(DATA UNDER STUDY):

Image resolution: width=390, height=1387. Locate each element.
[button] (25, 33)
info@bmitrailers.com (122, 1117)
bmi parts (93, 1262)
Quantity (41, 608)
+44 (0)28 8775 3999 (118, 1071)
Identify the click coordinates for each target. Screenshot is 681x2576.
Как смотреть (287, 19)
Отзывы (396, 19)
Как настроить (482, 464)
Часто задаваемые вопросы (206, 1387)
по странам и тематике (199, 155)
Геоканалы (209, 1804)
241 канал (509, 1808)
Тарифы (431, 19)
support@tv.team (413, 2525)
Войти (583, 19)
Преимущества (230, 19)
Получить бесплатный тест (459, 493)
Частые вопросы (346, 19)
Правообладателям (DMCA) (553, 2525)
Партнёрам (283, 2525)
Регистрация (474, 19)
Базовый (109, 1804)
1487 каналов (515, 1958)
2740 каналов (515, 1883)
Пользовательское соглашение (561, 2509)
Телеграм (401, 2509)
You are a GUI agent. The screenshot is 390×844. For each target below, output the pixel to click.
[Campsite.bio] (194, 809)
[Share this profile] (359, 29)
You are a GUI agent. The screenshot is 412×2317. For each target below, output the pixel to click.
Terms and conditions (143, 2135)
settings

(WHAT TO DO): Copy every line of the records above that holds the word "pixel".

(COMPLETED TASK):
You are a GUI agent. The screenshot is 390×844. For each target below, output the pixel to click.
You are a GUI agent. The screenshot is 412×2317. For each target below, output the pixel to click.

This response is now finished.